In August’s budget bill, Congress gave Afghan parolees some of the same benefits refugees get, including financial support and access to English classes.
However, humanitarian parole lasts just two years, with no path to permanent residency.
In addition, while focusing resources on processing evacuees, the US government has let other applications from at-risk Afghans languish, Schacher said.
A US Immigration and Citizenship Services (USCIS) spokesperson, Victoria Palmer, wrote in an email to The World that the agency, which normally receives fewer than 2,000 requests for humanitarian parole a year, had received nearly 20,000 applications from Afghans since August.

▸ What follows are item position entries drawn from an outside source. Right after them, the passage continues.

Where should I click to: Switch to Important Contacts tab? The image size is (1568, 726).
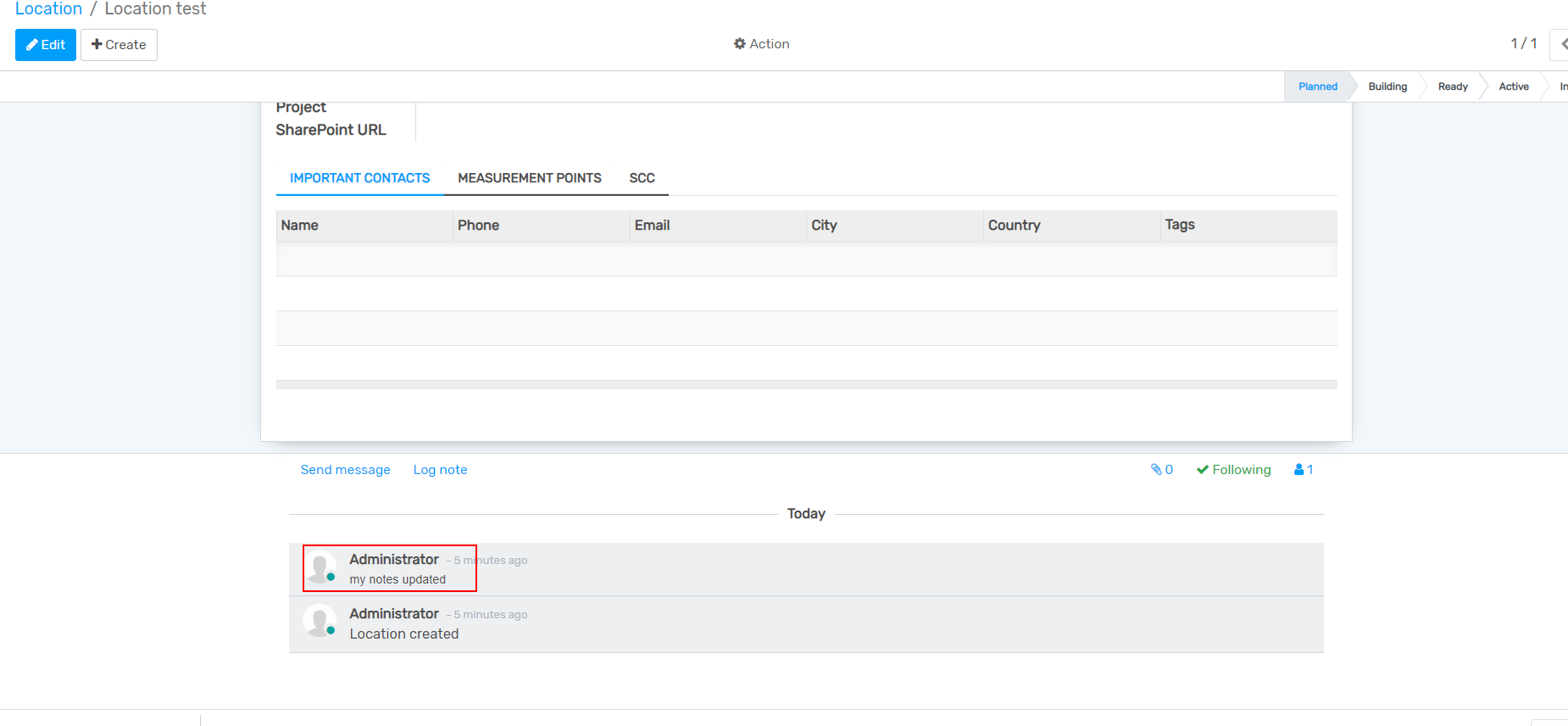click(x=359, y=178)
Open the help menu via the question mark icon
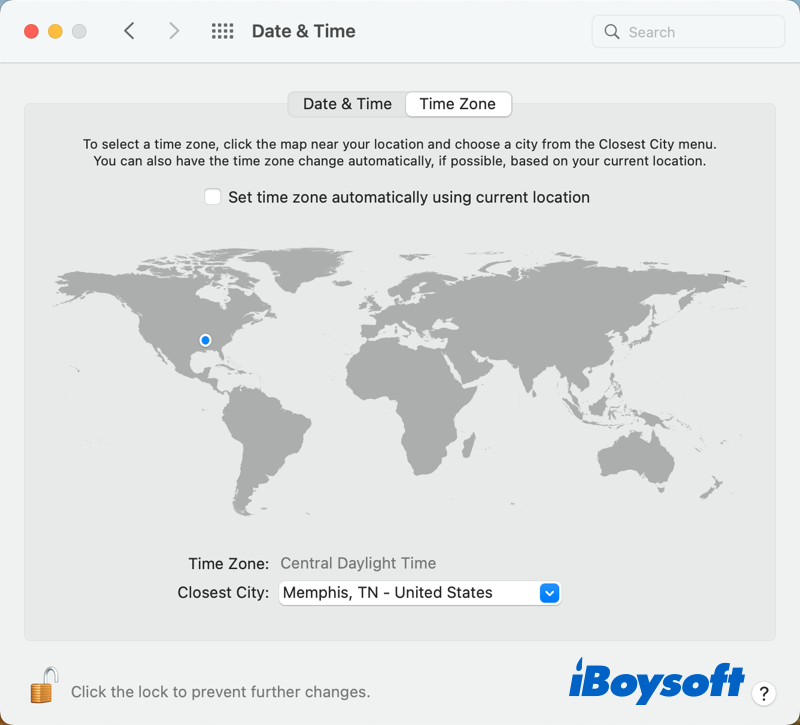Viewport: 800px width, 725px height. tap(764, 694)
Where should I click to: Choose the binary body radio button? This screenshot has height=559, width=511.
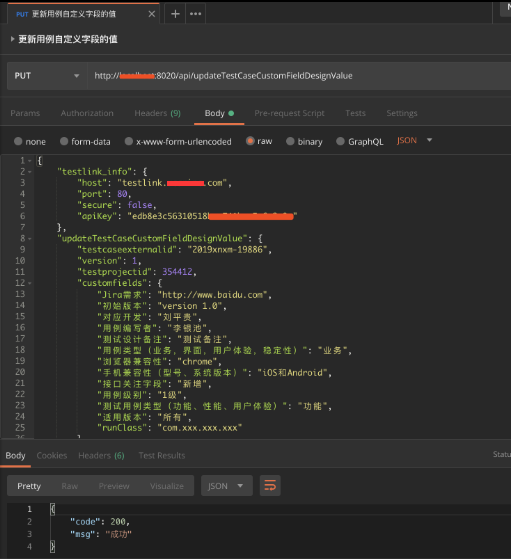click(x=290, y=141)
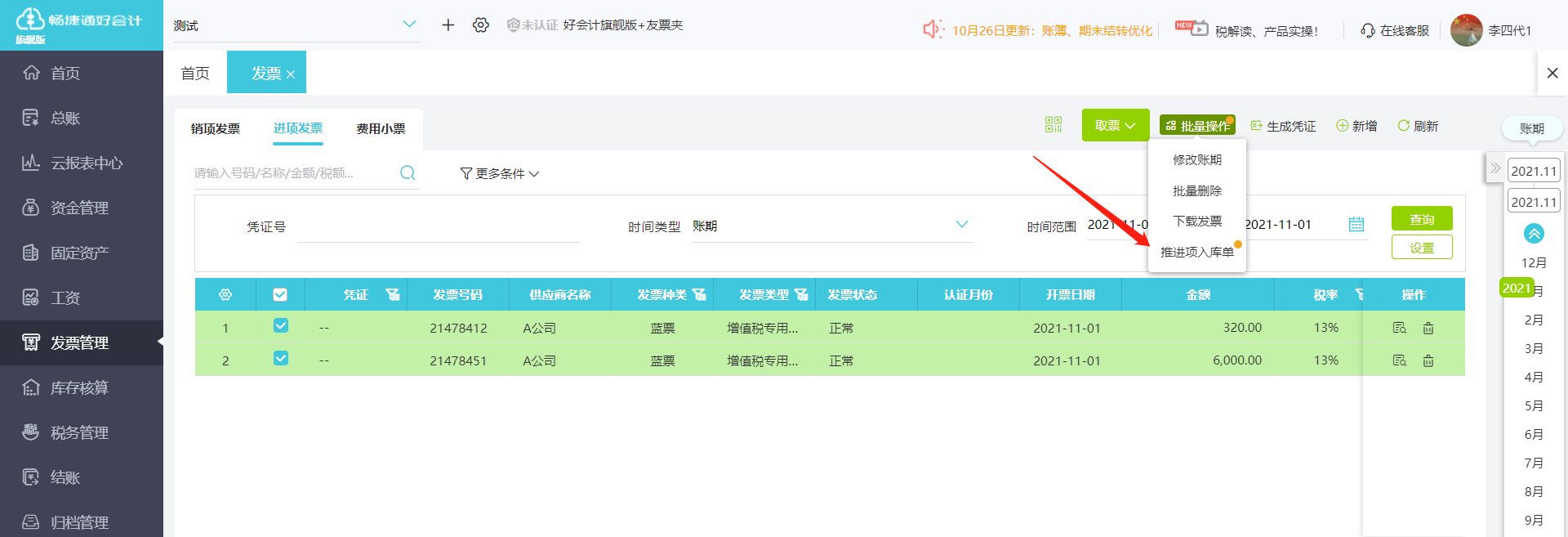Click the 生成凭证 button
This screenshot has height=537, width=1568.
[x=1283, y=126]
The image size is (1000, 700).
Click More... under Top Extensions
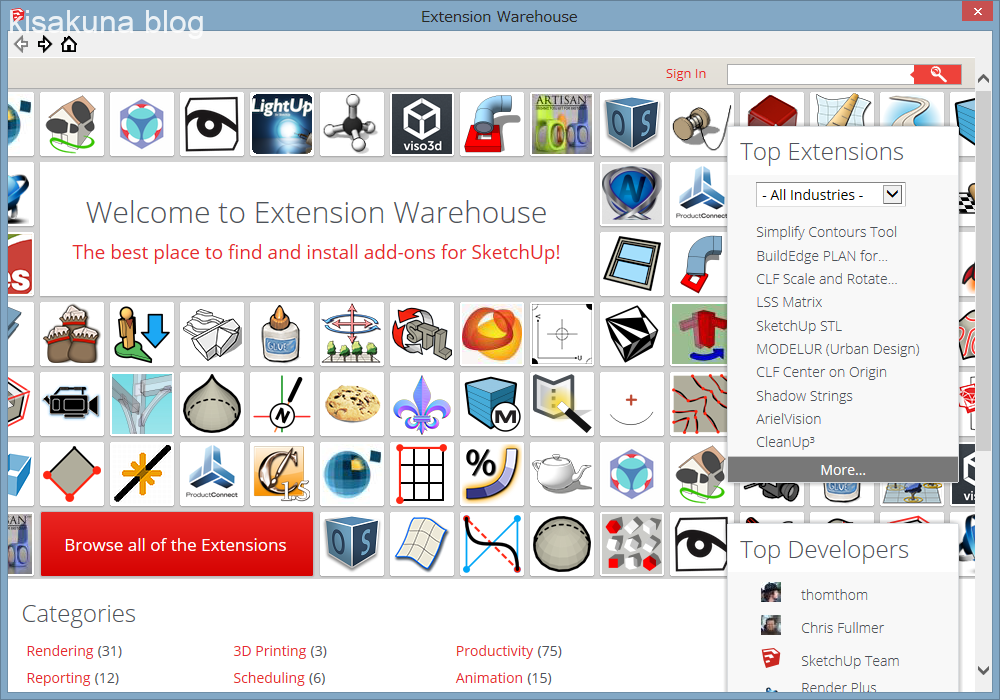point(843,470)
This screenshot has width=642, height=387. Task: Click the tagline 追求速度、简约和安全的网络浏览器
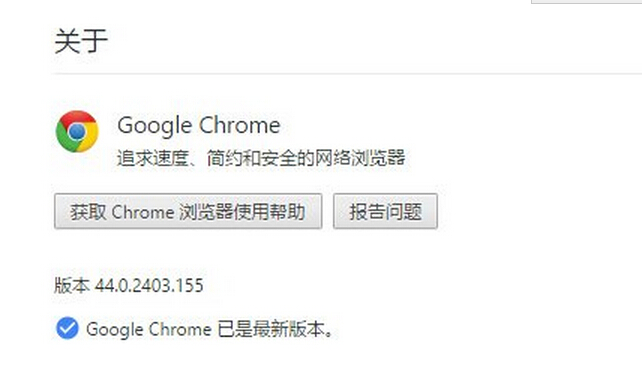pos(261,158)
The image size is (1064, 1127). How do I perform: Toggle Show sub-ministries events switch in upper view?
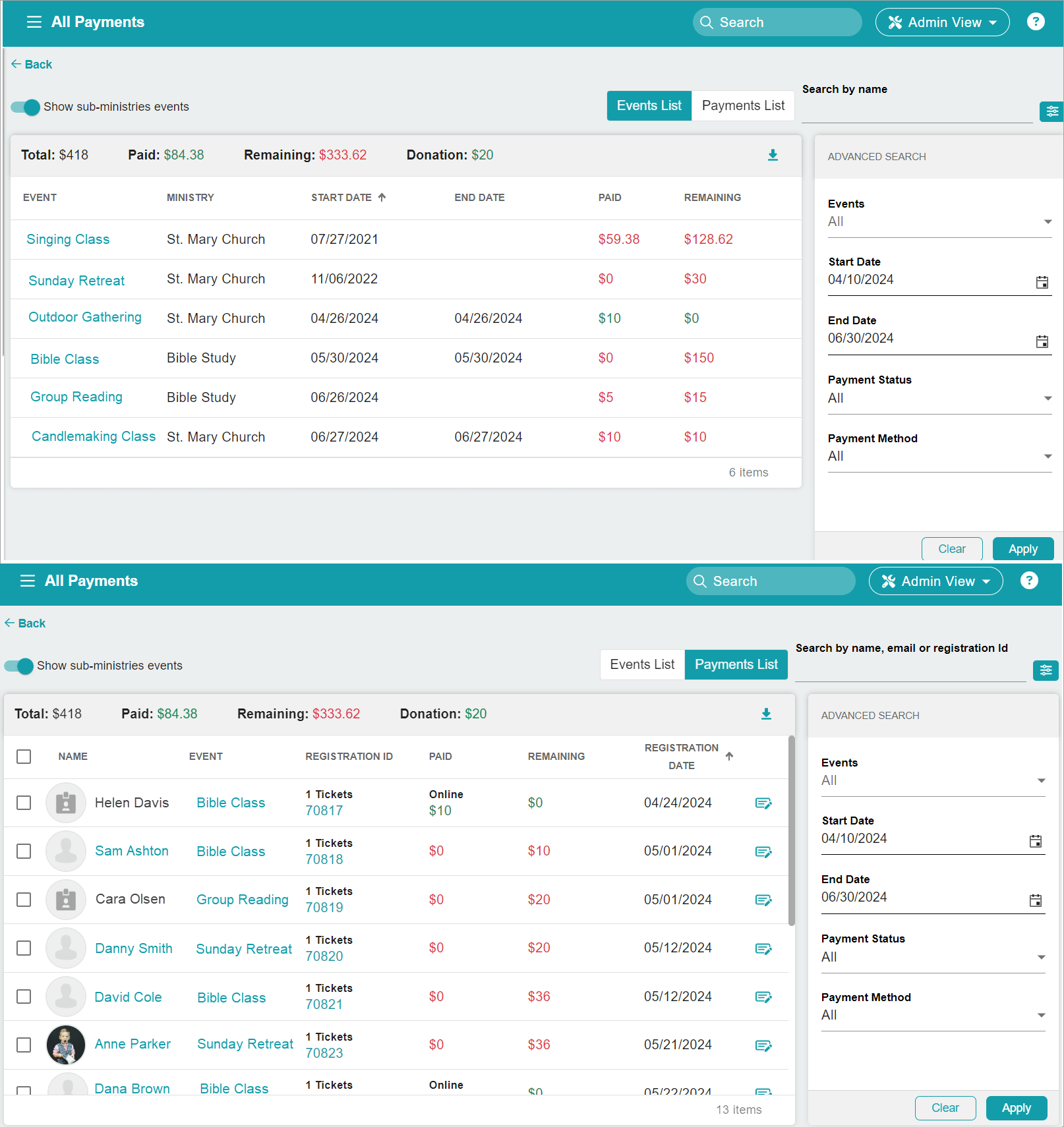pos(26,107)
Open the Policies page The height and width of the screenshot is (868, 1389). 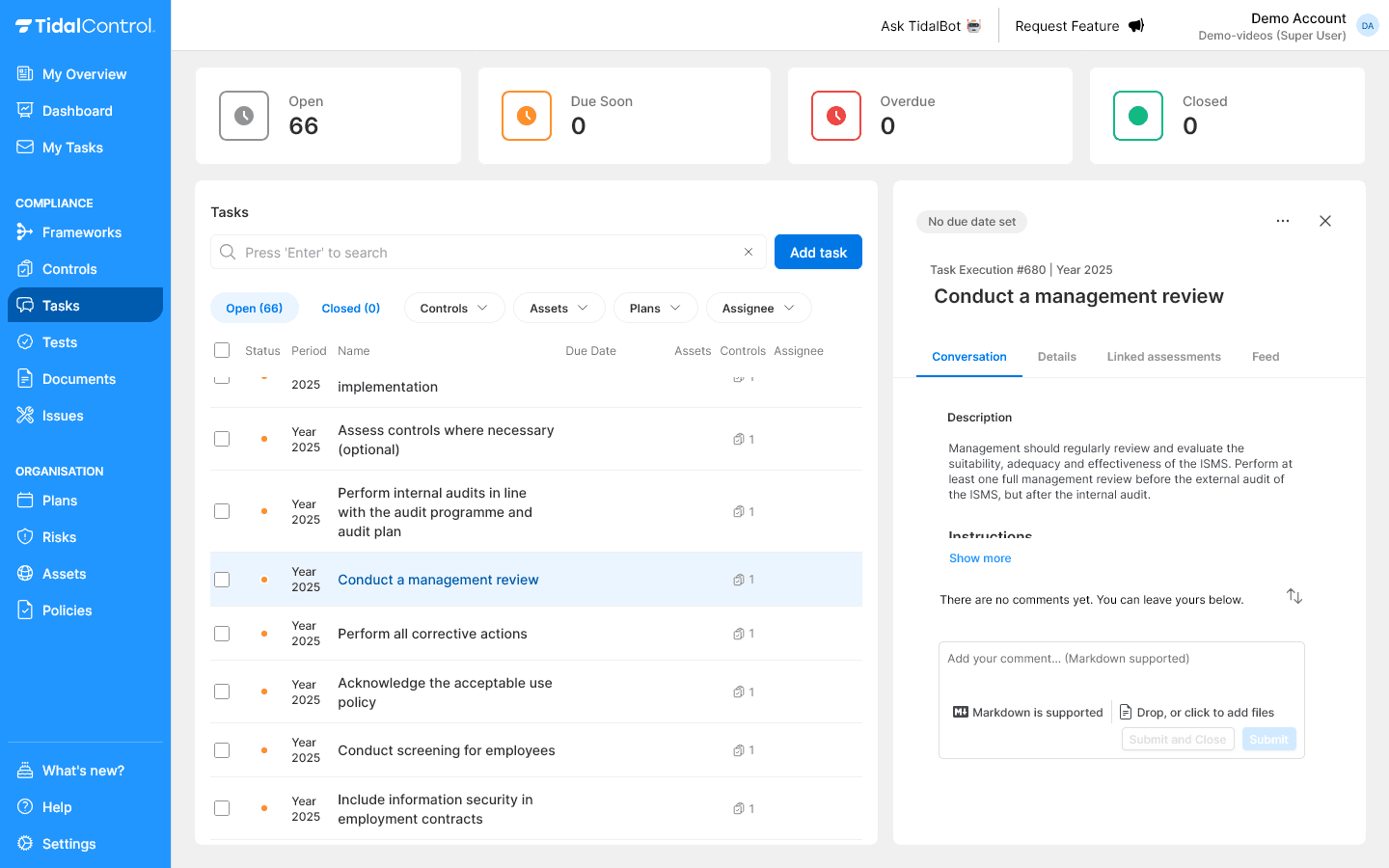66,610
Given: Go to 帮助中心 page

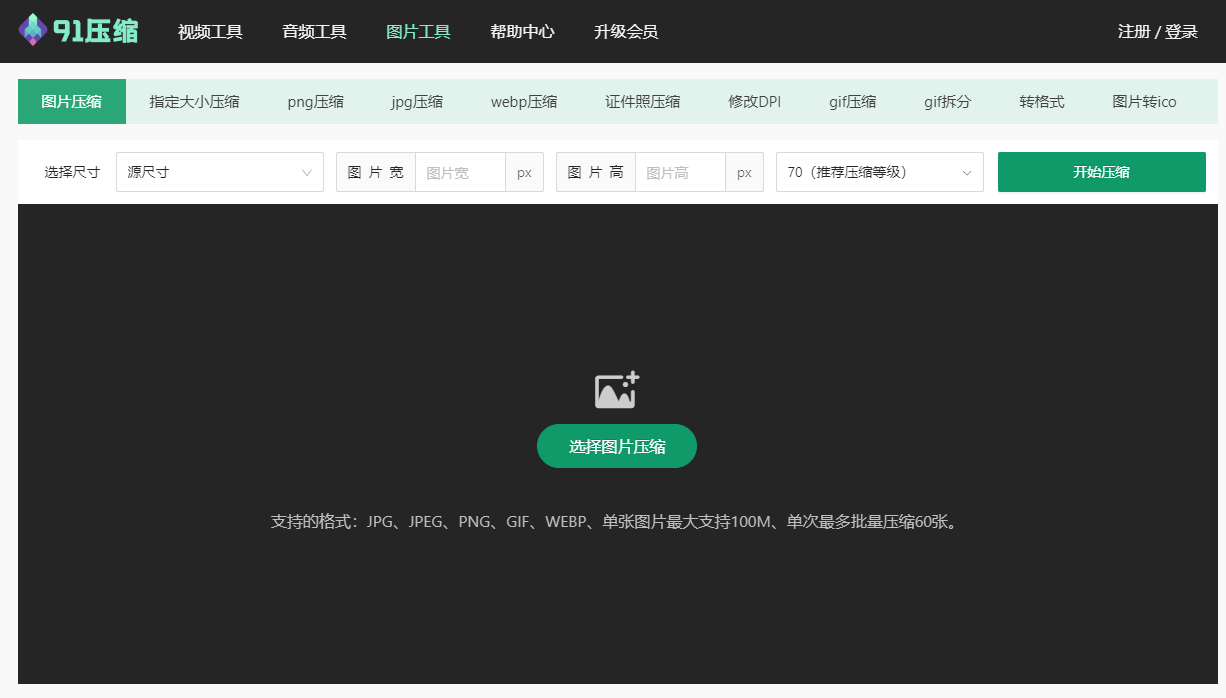Looking at the screenshot, I should click(x=522, y=32).
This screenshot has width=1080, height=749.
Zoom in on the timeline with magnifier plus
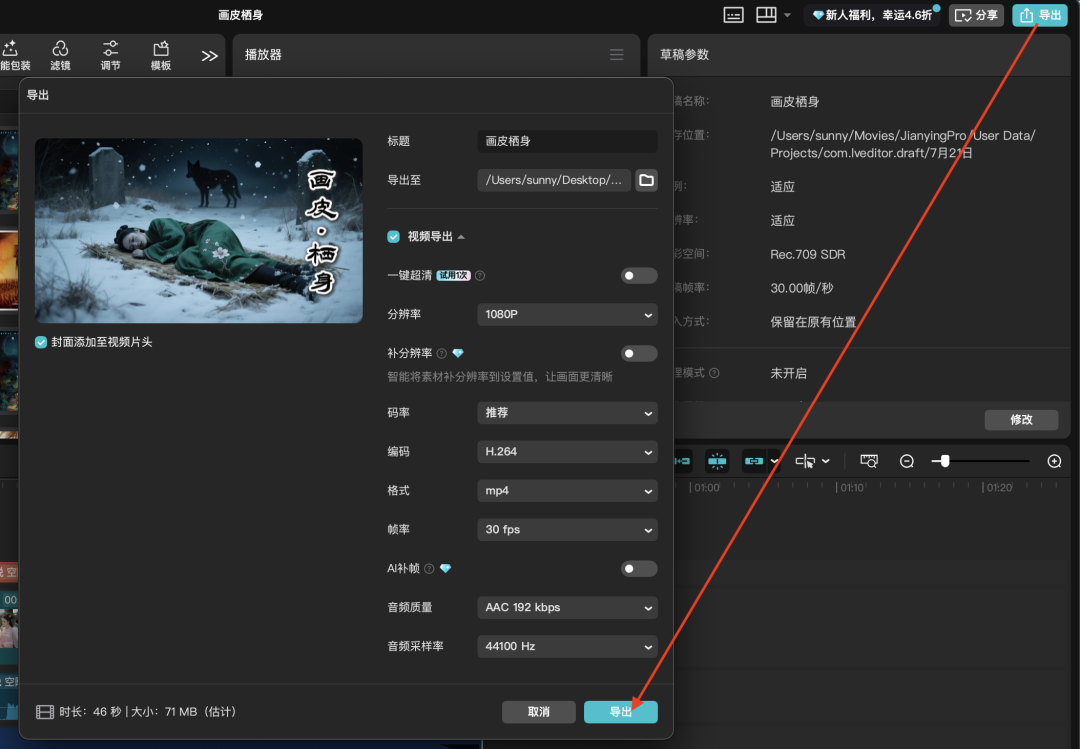click(x=1053, y=461)
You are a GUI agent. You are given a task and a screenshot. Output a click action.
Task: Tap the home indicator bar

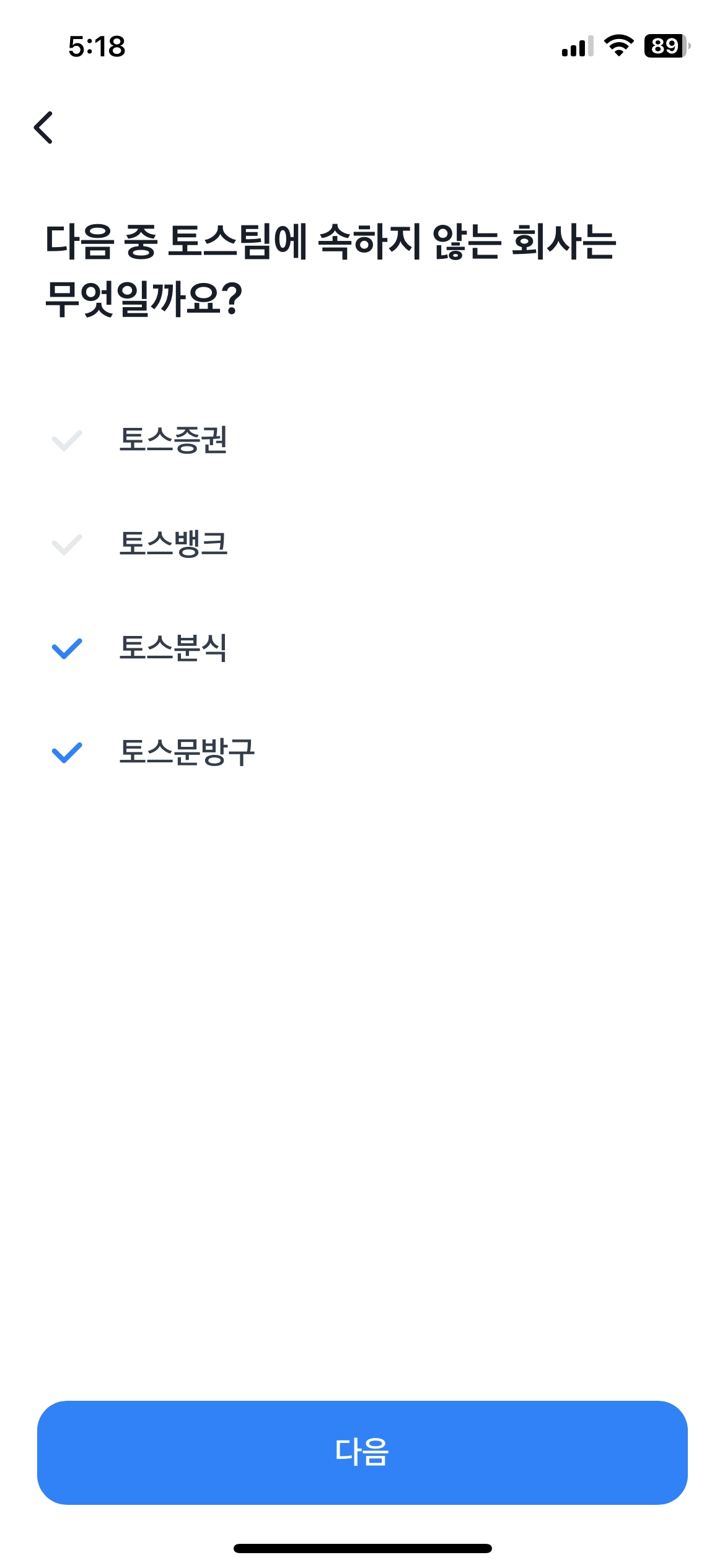362,1548
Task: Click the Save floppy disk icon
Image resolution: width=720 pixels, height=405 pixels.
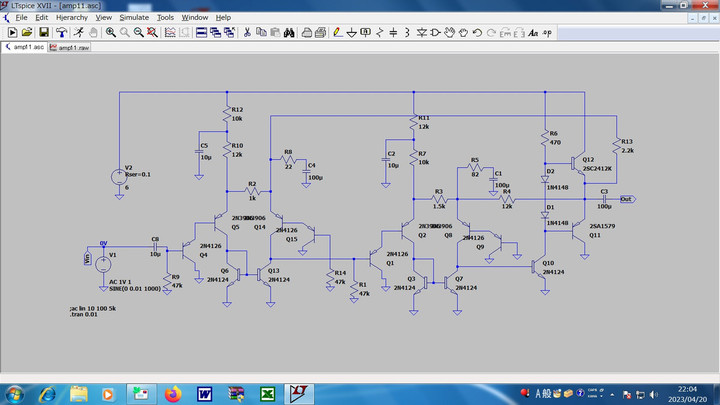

They granted 93.
Separately, more than 67,000 evacuated Afghan nationals have entered the country under humanitarian parole.
“USCIS is actively assigning additional staffing resources to assist with the current parole-application workload,” Palmer wrote, and “issued an agency-wide request for volunteers to help process applications […] The agency will have significantly more staff assigned to this workload in the coming weeks.”
For those admitted under humanitarian parole, additional steps will be required to remain in the US, particularly for those who have not already begun the SIV process.
“They’re going to have to apply for asylum or other forms of immigration relief through our immigration system, which could take a very long time,” said Schacher of Refugees International.
The asylum application is “very labor-intensive,” she noted, requiring extensive documentation, yet many Afghans were told to destroy their documents back in Afghanistan.
Schacher’s organization and other advocates are pushing for legislation known as the Afghan adjustment act that would create a special pathway to permanent residency for this group.
Stewart Verdery, a political consultant who works with clients including the National Immigration Forum, says it’s difficult to get any immigration bill through Congress.
“I’m hopeful, though, that the bipartisan … angst about how the Afghan pullout … unfolded will allow this issue to be separated.”
“I’m hopeful, though, that the bipartisan … angst about how the Afghan pullout … unfolded will allow this issue to be separated. Because it is time-sensitive; it is a discrete population.” He also notes that a precedent has already been set with past legislation impacting relocated Cubans and South Vietnamese.
Meanwhile, Patota said that her client R.’s situation is not only a result of a chaotic evacuation, but also of years of problems processing the visas of Afghans in need of protection.
“The US, I know, is working behind the scenes to try to figure out how to get people out, but it’s not happening fast enough. And it could have happened in a much more orderly and safe fashion if they had just planned for this in coordination with the drawdown,” she said.